* [Exercise aim] Find the word "computer" below. Copy each line that has it.

Dataset entries
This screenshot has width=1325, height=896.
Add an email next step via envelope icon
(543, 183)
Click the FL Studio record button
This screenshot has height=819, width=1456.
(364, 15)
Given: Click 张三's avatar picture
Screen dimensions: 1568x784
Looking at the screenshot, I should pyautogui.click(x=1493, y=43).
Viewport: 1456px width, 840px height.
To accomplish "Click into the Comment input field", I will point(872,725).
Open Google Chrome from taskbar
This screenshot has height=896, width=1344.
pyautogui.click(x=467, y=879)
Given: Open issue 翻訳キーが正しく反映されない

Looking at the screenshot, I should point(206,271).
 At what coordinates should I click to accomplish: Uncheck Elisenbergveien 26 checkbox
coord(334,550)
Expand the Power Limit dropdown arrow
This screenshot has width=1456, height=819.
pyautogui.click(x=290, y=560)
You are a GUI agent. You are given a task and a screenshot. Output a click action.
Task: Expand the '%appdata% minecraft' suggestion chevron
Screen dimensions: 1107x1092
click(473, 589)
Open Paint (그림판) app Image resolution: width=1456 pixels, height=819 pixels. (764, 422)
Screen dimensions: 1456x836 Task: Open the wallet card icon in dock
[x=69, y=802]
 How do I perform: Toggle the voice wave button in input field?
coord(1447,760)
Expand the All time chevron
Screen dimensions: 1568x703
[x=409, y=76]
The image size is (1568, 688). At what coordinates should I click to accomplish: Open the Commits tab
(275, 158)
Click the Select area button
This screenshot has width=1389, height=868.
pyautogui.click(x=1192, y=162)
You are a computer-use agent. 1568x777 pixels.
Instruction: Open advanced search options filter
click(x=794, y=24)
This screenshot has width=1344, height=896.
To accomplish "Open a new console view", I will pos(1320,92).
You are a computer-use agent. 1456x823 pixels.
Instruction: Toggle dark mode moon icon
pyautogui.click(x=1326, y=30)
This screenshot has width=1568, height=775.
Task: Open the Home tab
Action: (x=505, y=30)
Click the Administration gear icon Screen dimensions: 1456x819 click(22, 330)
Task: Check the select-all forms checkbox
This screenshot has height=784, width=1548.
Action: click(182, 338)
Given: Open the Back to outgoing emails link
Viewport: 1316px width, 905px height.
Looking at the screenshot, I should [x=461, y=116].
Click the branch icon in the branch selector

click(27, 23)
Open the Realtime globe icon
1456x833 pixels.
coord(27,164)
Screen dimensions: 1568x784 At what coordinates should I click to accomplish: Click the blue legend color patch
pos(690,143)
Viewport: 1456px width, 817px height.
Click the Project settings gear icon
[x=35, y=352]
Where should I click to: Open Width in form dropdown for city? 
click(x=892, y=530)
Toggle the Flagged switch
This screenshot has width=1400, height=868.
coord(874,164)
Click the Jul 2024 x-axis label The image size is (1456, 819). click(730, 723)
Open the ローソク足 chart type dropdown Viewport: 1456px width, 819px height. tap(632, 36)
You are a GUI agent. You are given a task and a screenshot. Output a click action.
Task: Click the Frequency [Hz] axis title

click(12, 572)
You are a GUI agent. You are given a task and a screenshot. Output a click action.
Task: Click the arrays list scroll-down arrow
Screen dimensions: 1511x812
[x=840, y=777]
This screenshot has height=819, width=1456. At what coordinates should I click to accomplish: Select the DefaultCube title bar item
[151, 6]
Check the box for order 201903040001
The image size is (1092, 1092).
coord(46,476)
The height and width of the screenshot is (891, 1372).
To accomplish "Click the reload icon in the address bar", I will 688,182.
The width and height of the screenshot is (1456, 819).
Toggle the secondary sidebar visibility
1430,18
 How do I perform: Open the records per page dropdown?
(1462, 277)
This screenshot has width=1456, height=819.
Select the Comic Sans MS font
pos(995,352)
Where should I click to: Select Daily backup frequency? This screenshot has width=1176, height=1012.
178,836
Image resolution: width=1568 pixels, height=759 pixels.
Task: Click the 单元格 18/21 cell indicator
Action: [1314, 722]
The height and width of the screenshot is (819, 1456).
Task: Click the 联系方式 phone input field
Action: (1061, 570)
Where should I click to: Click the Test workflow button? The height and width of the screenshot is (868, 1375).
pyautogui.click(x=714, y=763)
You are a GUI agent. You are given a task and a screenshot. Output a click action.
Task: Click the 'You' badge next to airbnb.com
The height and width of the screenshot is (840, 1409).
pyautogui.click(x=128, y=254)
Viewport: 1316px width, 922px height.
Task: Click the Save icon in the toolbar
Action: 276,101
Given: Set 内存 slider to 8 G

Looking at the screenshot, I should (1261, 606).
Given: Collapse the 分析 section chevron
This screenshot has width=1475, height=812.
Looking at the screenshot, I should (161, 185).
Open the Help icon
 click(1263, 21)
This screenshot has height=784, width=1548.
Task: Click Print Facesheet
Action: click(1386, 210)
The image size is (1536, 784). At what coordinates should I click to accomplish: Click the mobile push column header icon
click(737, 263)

* [Result of this exercise]
You are a computer-use agent. 1568x777 pixels.
You are a computer-use agent. 1456x823 pixels.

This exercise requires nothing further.